▶ [文档节选]
⁂

也可先添加my.cnf配置再启动容器,这样的话就不用重启了。

7、分别登录到各个docker容器,安装mgr插件

主容器:

#进入容器
docker exec -it mysql5725mgr33065 /bin/bash
#进入mysql
mysql -uroot -p123456
#安装插件
INSTALL PLUGIN group_replication SONAME 'group_replication.so';

#查看插件是否安装
show plugins;


设置数据复制账号,启动mgr

#关闭日志
SET SQL_LOG_BIN=0;
#创建用户
CREATE USER repl@'%' IDENTIFIED BY 'lyg';
#授权
GRANT REPLICATION SLAVE ON *.* TO repl@'%';
#刷新系统权限
FLUSH PRIVILEGES;
#开启日志
SET SQL_LOG_BIN=1;
#创建同步规则认证信息,就是刚才授权的那个用户
CHANGE MASTER TO MASTER_USER='repl', MASTER_PASSWORD='lyg' FOR CHANNEL 'group_replication_recovery';
#启动引导,注意,只有主开启引导,其他两台都忽略这一步
SET GLOBAL group_replication_bootstrap_group=ON;
#启动MGR,所有mysql服务必须都启动
START GROUP_REPLICATION;
#启动完成之中关闭引导
SET GLOBAL group_replication_bootstrap_group=OFF;

从容器(两个操作一样):

#进入容器
docker exec -it mysql5725mgr33066 /bin/bash
#进入mysql
mysql -uroot -p123456
#安装插件
INSTALL PLUGIN group_replication SONAME 'group_replication.so';

#查看插件是否安装
show plugins;


设置数据复制账号,启动MGR

#关闭日志
SET SQL_LOG_BIN=0;
#创建用户
CREATE USER repl@'%' IDENTIFIED BY 'lyg';
#授权
GRANT REPLICATION SLAVE ON *.* TO repl@'%';
#刷新系统权限
FLUSH PRIVILEGES;
#开启日志
SET SQL_LOG_BIN=1;
#创建同步规则认证信息,就是刚才授权的那个用户
CHANGE MASTER TO MASTER_USER='repl', MASTER_PASSWORD='lyg' FOR CHANNEL 'group_replication_recovery';
#启动MGR,所有mysql服务必须都启动
START GROUP_REPLICATION;

查看MGR组信息

SELECT * FROM performance_schema.replication_group_members;


完成

二、主容器发生故障

1、主节点数据还在、宕机期间集群中的其它结点的binlog日志也都还在

如果主容器发生故障,会随机从从容器中选择一个自动设置为主容器。然后找到发生故障的容器,重启容器,并且进入容器开启同步。
START GROUP_REPLICATION;
如果开启失败,请查看日志,用下面对应的解决方案解决。

2、主结点的数据都没有了

这种情况需要从其余结点备份恢复宕机结点、然后再重启mysql group replication 就可修复问题。

⁂

▶ [材料]
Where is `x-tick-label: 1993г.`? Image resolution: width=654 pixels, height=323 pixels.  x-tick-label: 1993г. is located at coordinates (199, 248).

⁂

▶ [操作要求] 按原顺序列出文档节选中位于“设置数据复制账号,启动MGR”与“查看MGR组信息”之间的全部SQL语句,不包括注释行。 只依据文档节选中的内容作答。

▶ [练习结果]
SET SQL_LOG_BIN=0;
CREATE USER repl@'%' IDENTIFIED BY 'lyg';
GRANT REPLICATION SLAVE ON *.* TO repl@'%';
FLUSH PRIVILEGES;
SET SQL_LOG_BIN=1;
CHANGE MASTER TO MASTER_USER='repl', MASTER_PASSWORD='lyg' FOR CHANNEL 'group_replication_recovery';
START GROUP_REPLICATION;